Starting in spring, the upperparts of the male American goldfinch are bright yellow, with black wings, tail, and forehead, and 2 white wing bars and tail spots. The underparts are bright yellow. In the female, the upperparts are greenish yellow, with dark wings and tail; the underparts are pale yellowish. In winter, the male resembles the female, with brownish underparts, blackish wings, and yellowish face. The female in winter is grayer with brownish wings. The song is a long jumble of warbles, whistles, and twitters. Calls include “per-chick-o-ree” and “sueweeet,” often given during their characteristic undulating flight.
Similar species: The short, conical bill of this finch species helps separate it from the many warblers that are yellow.
Habitat and Conservation
Colorful and energetic, the American goldfinch is the state bird of Iowa, New Jersey, and Washington.
Goldfinches entertain snowbound people when they visit backyard feeders.

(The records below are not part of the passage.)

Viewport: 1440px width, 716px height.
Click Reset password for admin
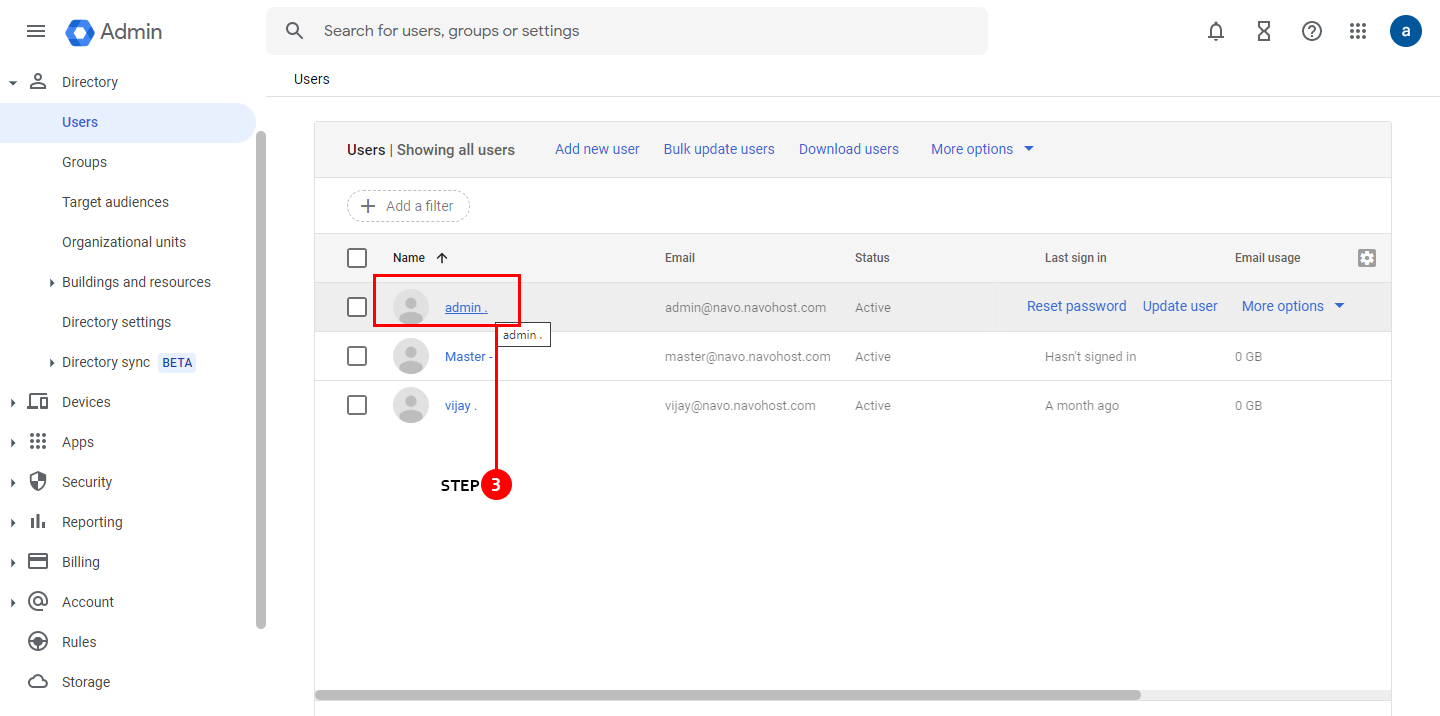[x=1076, y=306]
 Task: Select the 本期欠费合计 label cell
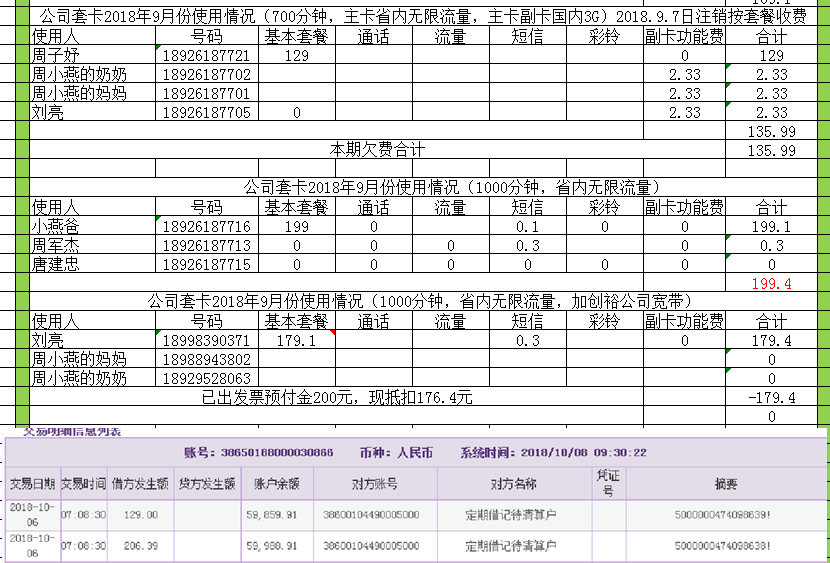click(378, 150)
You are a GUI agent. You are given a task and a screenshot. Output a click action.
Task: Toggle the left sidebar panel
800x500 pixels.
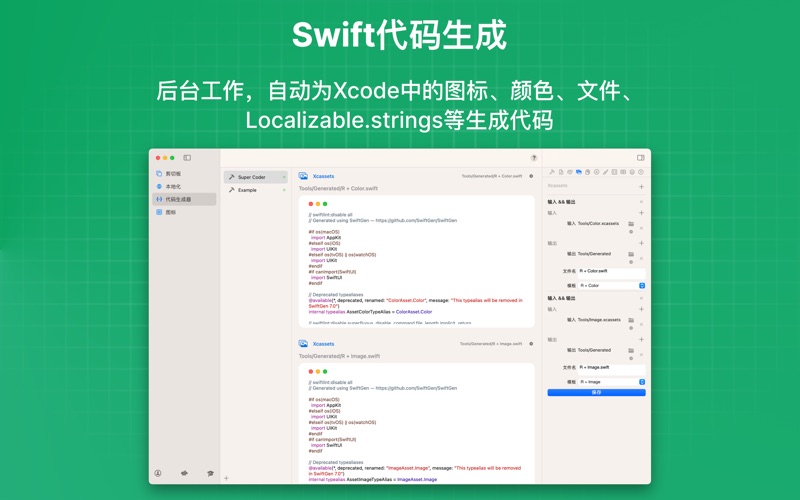pyautogui.click(x=187, y=158)
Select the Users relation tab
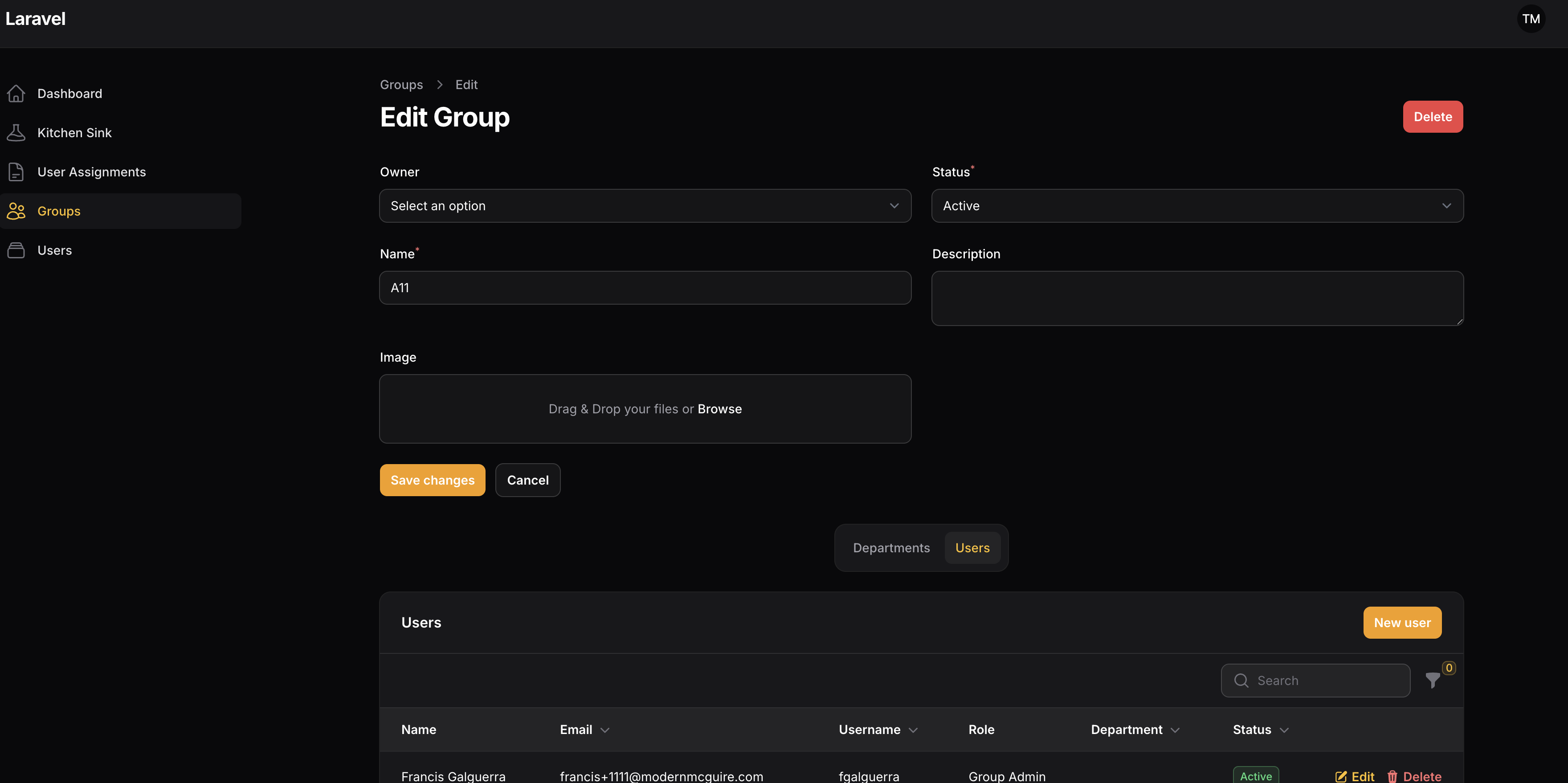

When the males start turning bright yellow, it is a welcome sign of spring.
The survival of American goldfinches is closely linked to thistles and other composite-family flowers: Their breeding time corresponds with the seed availability from those plants, and they use the down from the seeds as nesting material.
Brown-headed cowbirds are a bane to many birds, as they sneakily lay their eggs in the nests of other species, which unwittingly raise aggressive cowbird chicks beside their own. Studies have found that cowbird chicks, however, do not survive in goldfinch nests because of the seeds-only diet that goldfinches provide.